If she does, then I think that is unreasonable and perhaps she should stop.

If she doesn’t, and it’s just that the “dog smell” is somehow transferring from her mum’s clothes, given DH has said it’s fine then I’d just take him at his word.

It is so difficult with scent-driven sensory issues, as you can’t just stop breathing! Would something like an old-fashioned pomander help him at all?

Sorry I should have said she doesn’t bring the dog . She’s very clean but I think the dog due to being a lab has a strong smell and it’s just on her clothes ?

OP posts:
JLou08 · 05/01/2026 11:49

sittingonabeach · 05/01/2026 10:25

@JLou08 would you do that forever? Never have friends round, never be able to go to friends if they have dogs? Not be able to go anywhere where there could be dogs? How much would you restrict your life?

Yes, I would.
If this post was about an allergy with no mention of autism or sensory needs the responses would be very different.

PragmaticIsh · 05/01/2026 12:01

DD is autistic and has sensory issues which limit her and us to varying degrees. I found a specialist OT (private) who did a two hour assessment with DD. I'd look into that with your DH, as it sounds exhausting for him and you.

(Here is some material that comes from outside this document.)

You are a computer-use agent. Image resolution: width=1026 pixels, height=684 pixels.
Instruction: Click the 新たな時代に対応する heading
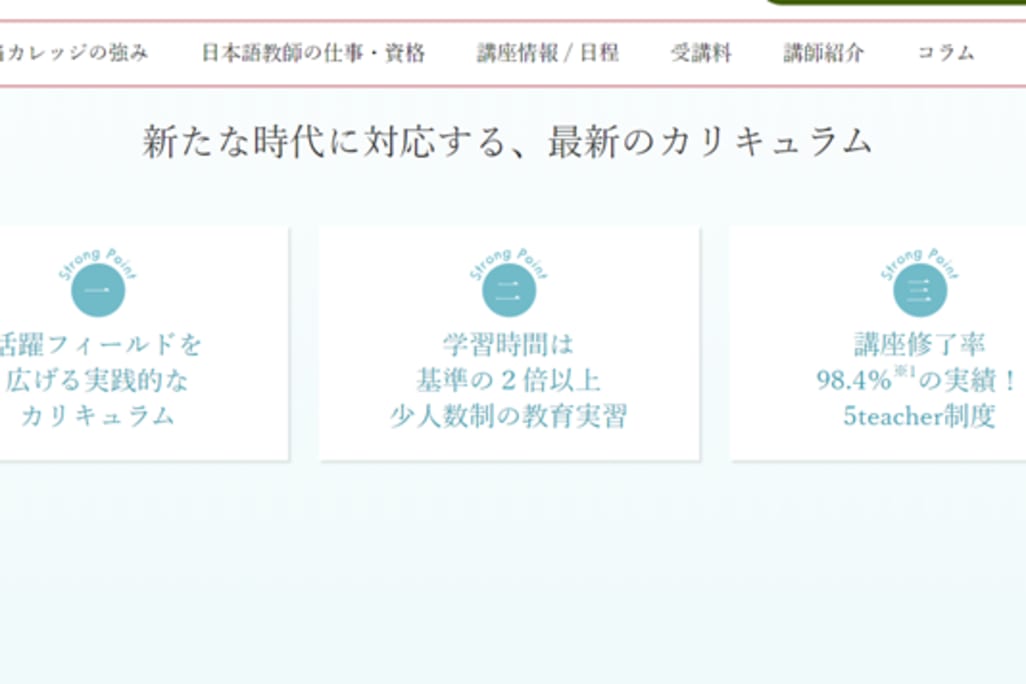508,142
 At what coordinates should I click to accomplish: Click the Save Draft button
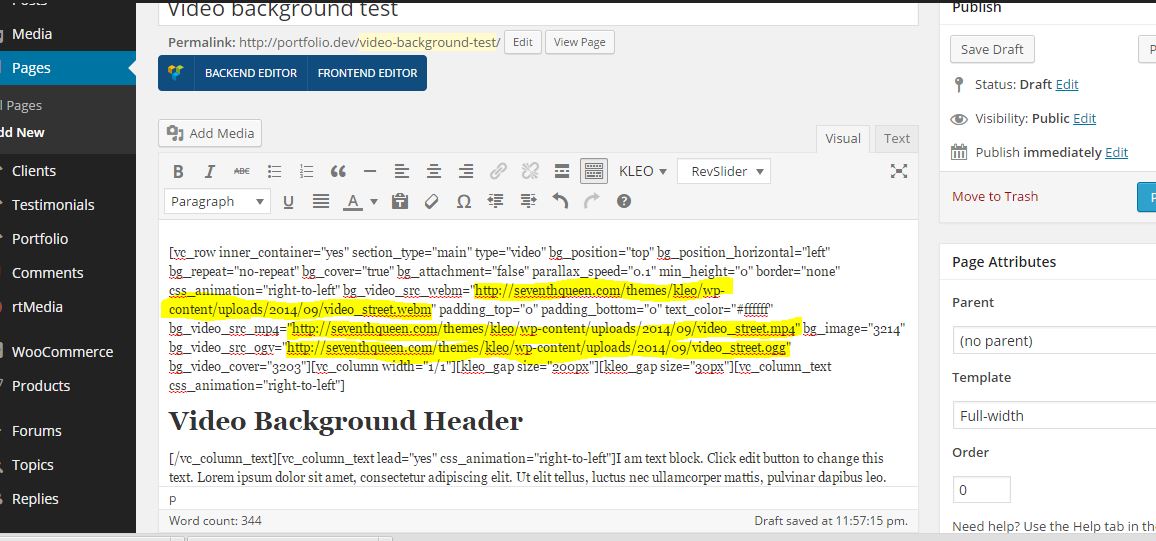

hiredandsqueak · 05/01/2026 12:07

Sensorydh · 05/01/2026 11:21

I will suggest this as it so hard. He always says he will just deal with it and it’s fine but I feel guilty

Dd has some problematic sensory difficulties the support from the OT has been invaluable. It's not a quick fix by any means but she has given dd strategies and coping mechanisms that make a difference for her. It's also given her permission to accept some issues, so no she can't and most likely won't ever be able to pick up a banana but that isn't a huge failing on her part which was what she did once believe.

GiantTeddyIsTired · 05/01/2026 12:32

hiredandsqueak · 05/01/2026 12:07

Dd has some problematic sensory difficulties the support from the OT has been invaluable. It's not a quick fix by any means but she has given dd strategies and coping mechanisms that make a difference for her. It's also given her permission to accept some issues, so no she can't and most likely won't ever be able to pick up a banana but that isn't a huge failing on her part which was what she did once believe.

Another vote for OTs - they are so good at assessing, then offering sensible workarounds/solutions and being realistic about what's necessary and possible.